Try it: Reproduce the entries below exactly, but only from the line containing "Close the Document Properties dialog" to the line containing "Click the top", inclusive.

Dataset records:
·····

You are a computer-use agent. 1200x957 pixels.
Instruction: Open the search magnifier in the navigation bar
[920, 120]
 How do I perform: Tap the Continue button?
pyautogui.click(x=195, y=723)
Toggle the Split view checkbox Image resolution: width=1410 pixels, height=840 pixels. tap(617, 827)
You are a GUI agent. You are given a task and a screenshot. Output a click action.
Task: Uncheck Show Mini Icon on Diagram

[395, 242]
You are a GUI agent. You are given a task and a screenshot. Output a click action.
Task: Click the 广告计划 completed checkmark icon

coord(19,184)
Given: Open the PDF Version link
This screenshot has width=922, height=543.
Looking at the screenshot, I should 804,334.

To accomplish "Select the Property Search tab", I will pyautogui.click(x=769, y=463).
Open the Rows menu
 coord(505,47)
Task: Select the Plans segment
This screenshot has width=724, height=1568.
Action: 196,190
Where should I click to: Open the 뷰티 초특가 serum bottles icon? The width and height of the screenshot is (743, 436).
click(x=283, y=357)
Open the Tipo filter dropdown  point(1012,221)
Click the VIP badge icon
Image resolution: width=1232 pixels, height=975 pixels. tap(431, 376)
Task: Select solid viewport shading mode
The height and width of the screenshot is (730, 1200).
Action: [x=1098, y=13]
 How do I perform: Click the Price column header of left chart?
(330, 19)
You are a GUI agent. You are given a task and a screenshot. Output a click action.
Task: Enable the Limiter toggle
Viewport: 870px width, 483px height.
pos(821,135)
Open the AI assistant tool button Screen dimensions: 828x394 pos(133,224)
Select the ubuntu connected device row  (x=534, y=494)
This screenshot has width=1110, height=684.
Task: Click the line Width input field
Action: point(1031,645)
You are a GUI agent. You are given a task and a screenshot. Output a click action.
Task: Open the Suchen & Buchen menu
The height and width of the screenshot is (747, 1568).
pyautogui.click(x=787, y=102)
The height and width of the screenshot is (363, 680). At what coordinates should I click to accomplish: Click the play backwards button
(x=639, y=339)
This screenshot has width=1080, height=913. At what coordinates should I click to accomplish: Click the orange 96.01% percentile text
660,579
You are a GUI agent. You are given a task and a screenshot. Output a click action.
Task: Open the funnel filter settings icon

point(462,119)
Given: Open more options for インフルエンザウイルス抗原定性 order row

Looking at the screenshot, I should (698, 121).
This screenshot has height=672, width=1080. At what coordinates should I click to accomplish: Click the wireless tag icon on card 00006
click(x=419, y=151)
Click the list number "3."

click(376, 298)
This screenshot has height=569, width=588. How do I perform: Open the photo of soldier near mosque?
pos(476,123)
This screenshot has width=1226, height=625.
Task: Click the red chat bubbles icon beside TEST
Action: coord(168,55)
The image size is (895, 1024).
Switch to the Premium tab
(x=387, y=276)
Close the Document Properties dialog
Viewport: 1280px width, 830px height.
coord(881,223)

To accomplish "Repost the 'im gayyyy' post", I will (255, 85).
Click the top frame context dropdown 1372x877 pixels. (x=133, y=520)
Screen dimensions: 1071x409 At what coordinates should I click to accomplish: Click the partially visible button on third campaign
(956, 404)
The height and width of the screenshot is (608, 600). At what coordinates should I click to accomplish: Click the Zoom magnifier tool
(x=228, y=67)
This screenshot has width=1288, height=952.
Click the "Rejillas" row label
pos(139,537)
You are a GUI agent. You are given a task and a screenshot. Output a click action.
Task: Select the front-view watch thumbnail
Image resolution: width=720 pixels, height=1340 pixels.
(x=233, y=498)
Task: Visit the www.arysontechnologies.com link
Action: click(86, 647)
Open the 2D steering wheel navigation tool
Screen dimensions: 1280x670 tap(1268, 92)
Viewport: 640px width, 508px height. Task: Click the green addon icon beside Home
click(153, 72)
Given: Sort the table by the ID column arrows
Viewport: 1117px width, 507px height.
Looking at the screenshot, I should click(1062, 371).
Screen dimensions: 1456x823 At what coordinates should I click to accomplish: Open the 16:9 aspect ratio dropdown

·····

Task response:
Close the Document Properties dialog
Viewport: 1280px width, 830px height.
coord(881,223)

To accomplish "Repost the 'im gayyyy' post", I will (255, 85).
Click the top frame context dropdown 1372x877 pixels. (x=133, y=520)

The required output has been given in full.